Scientific Programming - Data Science Master @ University of Trento

Download exercises and solution

What to do

  1. Download sciprog-ds-2019-01-23-exam.zip and extract it on your desktop. Folder content should be like this:

sciprog-ds-2019-01-23-FIRSTNAME-LASTNAME-ID
    exam-2019-01-23.ipynb
    list.py
    list_test.py
    tree.py
    tree_test.py
    jupman.py
    sciprog.py
  1. Rename sciprog-ds-2019-01-23-FIRSTNAME-LASTNAME-ID folder: put your name, lastname an id number, like sciprog-ds-2019-01-23-john-doe-432432

From now on, you will be editing the files in that folder. At the end of the exam, that is what will be evaluated.

  1. Edit the files following the instructions in this worksheet for each exercise. Every exercise should take max 25 mins. If it takes longer, leave it and try another exercise.

  2. When done:

  • if you have unitn login: zip and send to examina.icts.unitn.it/studente

  • If you don’t have unitn login: tell instructors and we will download your work manually

Part A

Open Jupyter and start editing this notebook exam-2019-01-23.ipynb

A.1 table_to_adj

Suppose you have a table expressed as a list of lists with headers like this:

[2]:
m0 =    [
            ['Identifier','Price','Quantity'],
            ['a',1,1],
            ['b',5,8],
            ['c',2,6],
            ['d',8,5],
            ['e',7,3]
        ]

where a, b, c etc are the row identifiers (imagine they represent items in a store), Price and Quantity are properties they might have. NOTE: here we put two properties, but they might have n properties !

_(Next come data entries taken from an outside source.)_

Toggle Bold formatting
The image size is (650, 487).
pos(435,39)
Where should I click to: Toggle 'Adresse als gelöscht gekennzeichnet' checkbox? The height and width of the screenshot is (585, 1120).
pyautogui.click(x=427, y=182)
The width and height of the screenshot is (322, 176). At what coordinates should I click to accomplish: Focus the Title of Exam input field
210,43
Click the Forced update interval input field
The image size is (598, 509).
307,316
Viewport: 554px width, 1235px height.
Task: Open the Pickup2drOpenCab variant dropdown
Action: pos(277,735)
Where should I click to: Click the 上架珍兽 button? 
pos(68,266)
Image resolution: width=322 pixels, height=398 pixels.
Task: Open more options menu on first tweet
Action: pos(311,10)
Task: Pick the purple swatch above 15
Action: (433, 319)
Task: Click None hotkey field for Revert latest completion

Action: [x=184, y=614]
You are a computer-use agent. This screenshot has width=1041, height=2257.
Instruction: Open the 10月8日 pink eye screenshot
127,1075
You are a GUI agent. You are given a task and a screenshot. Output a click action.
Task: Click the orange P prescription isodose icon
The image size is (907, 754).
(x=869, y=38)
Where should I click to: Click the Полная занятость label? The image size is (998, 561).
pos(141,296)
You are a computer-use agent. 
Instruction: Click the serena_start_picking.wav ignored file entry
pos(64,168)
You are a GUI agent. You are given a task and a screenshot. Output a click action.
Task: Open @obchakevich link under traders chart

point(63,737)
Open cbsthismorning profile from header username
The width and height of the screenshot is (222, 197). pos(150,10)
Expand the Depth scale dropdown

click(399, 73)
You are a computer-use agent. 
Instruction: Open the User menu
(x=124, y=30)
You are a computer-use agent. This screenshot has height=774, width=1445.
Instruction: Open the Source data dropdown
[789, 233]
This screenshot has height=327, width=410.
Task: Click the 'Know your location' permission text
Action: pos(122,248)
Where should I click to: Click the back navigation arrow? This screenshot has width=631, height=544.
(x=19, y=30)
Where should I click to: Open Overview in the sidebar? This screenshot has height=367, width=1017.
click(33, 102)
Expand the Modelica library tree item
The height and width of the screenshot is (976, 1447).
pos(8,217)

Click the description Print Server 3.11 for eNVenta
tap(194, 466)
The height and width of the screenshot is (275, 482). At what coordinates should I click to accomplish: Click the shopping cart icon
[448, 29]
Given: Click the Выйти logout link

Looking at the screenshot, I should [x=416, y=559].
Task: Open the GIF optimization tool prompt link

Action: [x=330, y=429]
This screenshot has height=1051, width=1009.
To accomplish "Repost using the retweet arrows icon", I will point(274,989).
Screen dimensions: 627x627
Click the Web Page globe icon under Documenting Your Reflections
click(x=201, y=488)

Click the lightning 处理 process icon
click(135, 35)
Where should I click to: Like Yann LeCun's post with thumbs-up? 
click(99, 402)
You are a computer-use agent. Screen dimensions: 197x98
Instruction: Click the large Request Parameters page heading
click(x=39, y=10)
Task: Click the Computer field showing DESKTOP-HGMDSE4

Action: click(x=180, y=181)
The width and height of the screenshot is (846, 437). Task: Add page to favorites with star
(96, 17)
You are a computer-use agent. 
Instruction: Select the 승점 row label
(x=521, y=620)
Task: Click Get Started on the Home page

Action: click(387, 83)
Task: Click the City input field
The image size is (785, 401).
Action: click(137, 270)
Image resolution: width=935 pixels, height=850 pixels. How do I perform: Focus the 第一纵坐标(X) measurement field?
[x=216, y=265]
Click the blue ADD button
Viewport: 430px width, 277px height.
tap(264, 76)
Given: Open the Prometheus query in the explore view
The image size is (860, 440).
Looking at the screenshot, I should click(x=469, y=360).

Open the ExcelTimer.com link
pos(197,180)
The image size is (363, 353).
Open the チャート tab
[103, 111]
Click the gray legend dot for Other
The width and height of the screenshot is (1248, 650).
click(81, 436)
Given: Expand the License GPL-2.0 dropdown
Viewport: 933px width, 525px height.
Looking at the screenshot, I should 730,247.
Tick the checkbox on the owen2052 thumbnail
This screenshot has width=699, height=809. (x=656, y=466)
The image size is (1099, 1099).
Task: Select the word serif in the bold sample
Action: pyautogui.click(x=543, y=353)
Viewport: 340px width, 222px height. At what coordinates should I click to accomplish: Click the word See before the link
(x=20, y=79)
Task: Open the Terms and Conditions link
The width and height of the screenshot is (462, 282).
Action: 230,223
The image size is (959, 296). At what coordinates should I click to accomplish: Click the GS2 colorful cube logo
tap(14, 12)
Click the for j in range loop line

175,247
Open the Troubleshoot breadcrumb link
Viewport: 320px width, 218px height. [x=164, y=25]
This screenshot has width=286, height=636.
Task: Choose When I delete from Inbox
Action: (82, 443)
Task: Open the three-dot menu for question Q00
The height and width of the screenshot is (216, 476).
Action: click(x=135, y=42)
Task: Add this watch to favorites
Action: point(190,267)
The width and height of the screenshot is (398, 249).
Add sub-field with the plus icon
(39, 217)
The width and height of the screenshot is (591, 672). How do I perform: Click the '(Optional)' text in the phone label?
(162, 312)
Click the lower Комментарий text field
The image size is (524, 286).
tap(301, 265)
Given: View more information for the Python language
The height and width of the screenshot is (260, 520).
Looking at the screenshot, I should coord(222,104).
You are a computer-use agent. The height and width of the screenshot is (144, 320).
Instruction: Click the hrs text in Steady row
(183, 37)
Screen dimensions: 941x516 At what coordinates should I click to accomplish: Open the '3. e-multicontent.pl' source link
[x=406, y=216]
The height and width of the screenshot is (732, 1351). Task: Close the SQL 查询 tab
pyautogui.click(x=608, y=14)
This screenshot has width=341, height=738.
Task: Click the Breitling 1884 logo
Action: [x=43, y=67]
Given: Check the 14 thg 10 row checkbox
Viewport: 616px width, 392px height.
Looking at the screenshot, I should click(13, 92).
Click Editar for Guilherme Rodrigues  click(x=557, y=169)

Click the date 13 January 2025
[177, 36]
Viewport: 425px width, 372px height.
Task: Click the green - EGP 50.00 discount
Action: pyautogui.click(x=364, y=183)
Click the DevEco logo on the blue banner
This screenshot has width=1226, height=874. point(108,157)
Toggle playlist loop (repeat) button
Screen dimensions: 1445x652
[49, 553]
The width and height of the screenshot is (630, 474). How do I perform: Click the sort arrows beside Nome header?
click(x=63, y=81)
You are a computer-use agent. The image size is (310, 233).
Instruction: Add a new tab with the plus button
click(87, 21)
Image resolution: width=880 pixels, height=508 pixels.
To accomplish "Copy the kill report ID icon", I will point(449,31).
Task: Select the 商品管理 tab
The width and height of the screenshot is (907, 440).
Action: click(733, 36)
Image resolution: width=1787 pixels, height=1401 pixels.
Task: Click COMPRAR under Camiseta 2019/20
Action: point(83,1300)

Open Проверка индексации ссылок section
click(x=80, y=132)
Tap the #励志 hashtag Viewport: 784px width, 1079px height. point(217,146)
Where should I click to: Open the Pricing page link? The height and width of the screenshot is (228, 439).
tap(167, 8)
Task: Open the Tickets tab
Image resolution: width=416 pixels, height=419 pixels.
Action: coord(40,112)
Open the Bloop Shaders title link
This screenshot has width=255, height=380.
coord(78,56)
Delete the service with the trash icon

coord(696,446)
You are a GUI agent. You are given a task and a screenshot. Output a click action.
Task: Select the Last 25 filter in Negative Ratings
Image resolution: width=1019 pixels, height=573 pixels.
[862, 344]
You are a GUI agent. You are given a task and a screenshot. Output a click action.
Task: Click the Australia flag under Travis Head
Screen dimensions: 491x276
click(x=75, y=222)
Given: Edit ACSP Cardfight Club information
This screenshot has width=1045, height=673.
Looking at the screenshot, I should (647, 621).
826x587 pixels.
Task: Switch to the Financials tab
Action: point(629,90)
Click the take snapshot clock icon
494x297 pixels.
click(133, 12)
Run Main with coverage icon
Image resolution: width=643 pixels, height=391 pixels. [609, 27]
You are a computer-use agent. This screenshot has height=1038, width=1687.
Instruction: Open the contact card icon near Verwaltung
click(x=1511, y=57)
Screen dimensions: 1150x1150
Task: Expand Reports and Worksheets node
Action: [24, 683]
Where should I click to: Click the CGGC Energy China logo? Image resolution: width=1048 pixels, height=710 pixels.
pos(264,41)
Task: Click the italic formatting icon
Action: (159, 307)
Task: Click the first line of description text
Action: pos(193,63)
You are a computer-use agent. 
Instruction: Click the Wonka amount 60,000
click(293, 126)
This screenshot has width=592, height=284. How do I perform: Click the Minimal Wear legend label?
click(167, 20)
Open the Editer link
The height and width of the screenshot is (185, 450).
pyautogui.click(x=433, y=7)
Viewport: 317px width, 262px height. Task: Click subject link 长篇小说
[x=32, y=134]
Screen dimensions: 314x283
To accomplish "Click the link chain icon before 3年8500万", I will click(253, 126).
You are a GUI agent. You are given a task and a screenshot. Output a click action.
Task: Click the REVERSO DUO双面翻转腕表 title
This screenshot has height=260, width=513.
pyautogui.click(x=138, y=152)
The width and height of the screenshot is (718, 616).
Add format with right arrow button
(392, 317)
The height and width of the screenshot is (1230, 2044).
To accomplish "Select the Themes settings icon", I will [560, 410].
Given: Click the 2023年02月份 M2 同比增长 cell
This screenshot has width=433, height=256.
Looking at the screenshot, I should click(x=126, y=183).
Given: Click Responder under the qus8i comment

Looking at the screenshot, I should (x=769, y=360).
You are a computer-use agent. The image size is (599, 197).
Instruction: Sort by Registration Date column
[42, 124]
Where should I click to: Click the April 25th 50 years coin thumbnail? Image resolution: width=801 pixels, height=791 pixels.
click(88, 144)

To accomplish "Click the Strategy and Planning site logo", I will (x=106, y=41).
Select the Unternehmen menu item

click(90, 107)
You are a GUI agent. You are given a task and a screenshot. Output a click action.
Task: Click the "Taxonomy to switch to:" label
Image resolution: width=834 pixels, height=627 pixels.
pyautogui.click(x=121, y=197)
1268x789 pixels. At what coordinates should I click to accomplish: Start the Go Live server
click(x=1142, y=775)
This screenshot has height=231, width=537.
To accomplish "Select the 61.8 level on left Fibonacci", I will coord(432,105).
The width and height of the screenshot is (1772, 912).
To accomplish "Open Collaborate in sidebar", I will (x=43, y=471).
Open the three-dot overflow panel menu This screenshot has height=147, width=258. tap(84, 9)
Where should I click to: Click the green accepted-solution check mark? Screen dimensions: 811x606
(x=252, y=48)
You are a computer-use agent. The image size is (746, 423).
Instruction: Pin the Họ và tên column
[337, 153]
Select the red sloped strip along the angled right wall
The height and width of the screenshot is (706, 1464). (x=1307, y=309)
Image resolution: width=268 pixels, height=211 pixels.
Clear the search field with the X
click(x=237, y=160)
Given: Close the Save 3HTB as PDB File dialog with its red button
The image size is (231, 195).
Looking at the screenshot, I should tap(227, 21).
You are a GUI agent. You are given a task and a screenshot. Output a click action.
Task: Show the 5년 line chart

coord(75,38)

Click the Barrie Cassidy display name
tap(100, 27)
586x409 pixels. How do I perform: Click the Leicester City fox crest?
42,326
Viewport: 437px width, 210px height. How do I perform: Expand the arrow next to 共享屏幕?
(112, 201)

We want to transform such table into a graph-like format as a dictionary of lists, which relates store items as keys to the properties they might have. To include in the list both the property identifier and its value, we will use tuples. So you need to write a function that transforms the above input into this:

[3]:
res0 =  {
            'a':[('Price',1),('Quantity',1)],
            'b':[('Price',5),('Quantity',8)],
            'c':[('Price',2),('Quantity',6)],
            'd':[('Price',8),('Quantity',5)],
            'e':[('Price',7),('Quantity',3)]
        }
Show solution
[4]:
def table_to_adj(table):
    raise Exception('TODO IMPLEMENT ME !')

m0 = [
        ['I','P','Q']
     ]
res0 = {}

assert res0 == table_to_adj(m0)

m1 =    [
            ['Identifier','Price','Quantity'],
            ['a',1,1],
            ['b',5,8],
            ['c',2,6],
            ['d',8,5],
            ['e',7,3]
        ]
res1 = {
            'a':[('Price',1),('Quantity',1)],
            'b':[('Price',5),('Quantity',8)],
            'c':[('Price',2),('Quantity',6)],
            'd':[('Price',8),('Quantity',5)],
            'e':[('Price',7),('Quantity',3)]
        }

assert res1 == table_to_adj(m1)

m2 =    [
            ['I','P','Q'],
            ['a','x','y'],
            ['b','w','z'],
            ['c','z','x'],
            ['d','w','w'],
            ['e','y','x']
        ]
res2 =  {
            'a':[('P','x'),('Q','y')],
            'b':[('P','w'),('Q','z')],
            'c':[('P','z'),('Q','x')],
            'd':[('P','w'),('Q','w')],
            'e':[('P','y'),('Q','x')]
        }

assert res2 == table_to_adj(m2)

m3 = [
        ['I','P','Q', 'R'],
        ['a','x','y', 'x'],
        ['b','z','x', 'y'],
]

res3 = {
            'a':[('P','x'),('Q','y'), ('R','x')],
            'b':[('P','z'),('Q','x'), ('R','y')],

}


assert res3 == table_to_adj(m3)

A.2 bus stops

Today we will analzye intercity bus network in GTFS format taken from dati.trentino.it, MITT service.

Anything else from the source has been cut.